> [Stored items]:
■ ■ ■ ■ ■

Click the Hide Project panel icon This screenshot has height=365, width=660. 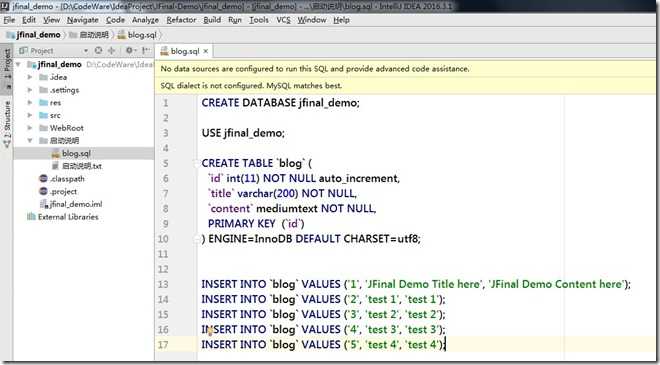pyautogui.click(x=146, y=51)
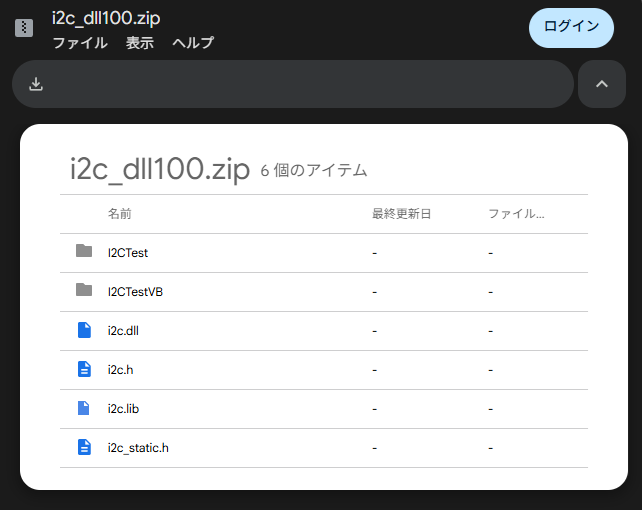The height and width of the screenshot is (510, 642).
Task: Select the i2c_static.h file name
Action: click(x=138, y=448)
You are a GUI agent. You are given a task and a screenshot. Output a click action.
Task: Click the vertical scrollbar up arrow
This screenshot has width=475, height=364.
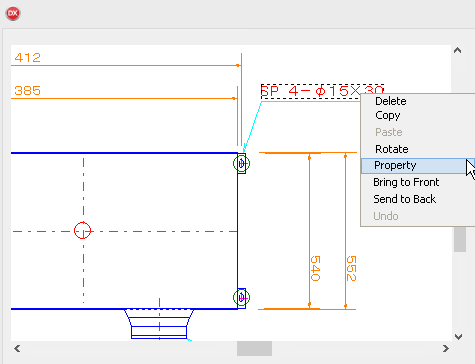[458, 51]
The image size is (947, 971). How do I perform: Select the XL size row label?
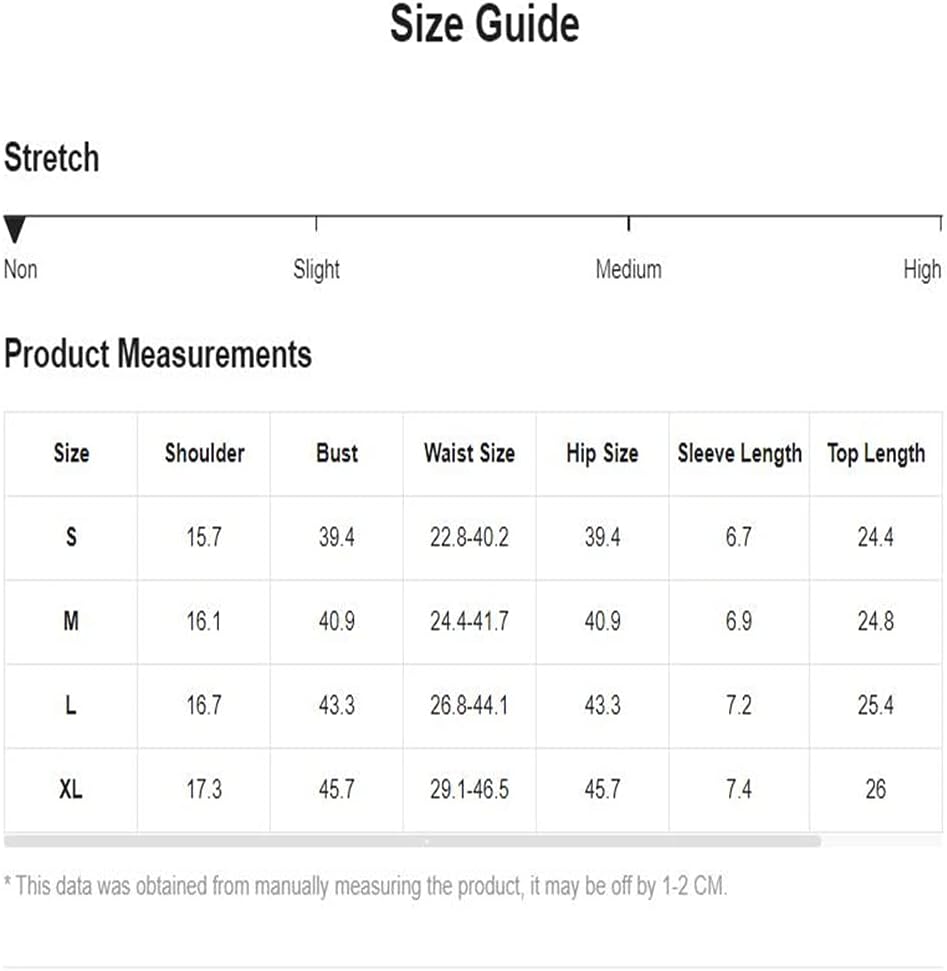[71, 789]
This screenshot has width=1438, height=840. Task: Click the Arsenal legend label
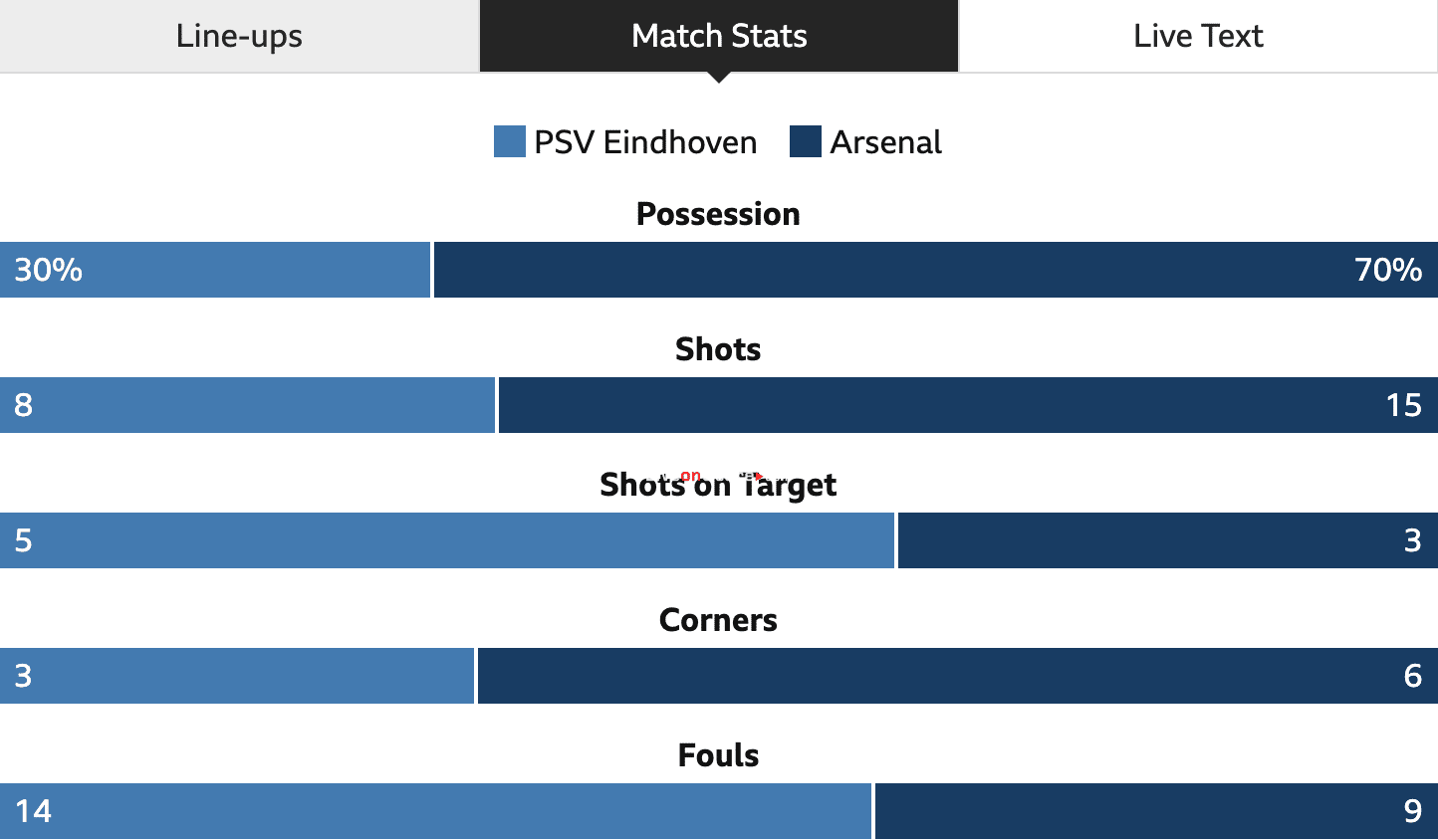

■ ■ ■ ■ ■

> [About this exercise]:
Leaving all pictures aside, print exactly the lines from the one that contains "The image size" through the last line of the data above, inclusive.

> [Solution for this task]:
The image size is (947, 971). How do I perform: Select the XL size row label?
[71, 789]
This screenshot has width=1438, height=840. Task: Click the Arsenal legend label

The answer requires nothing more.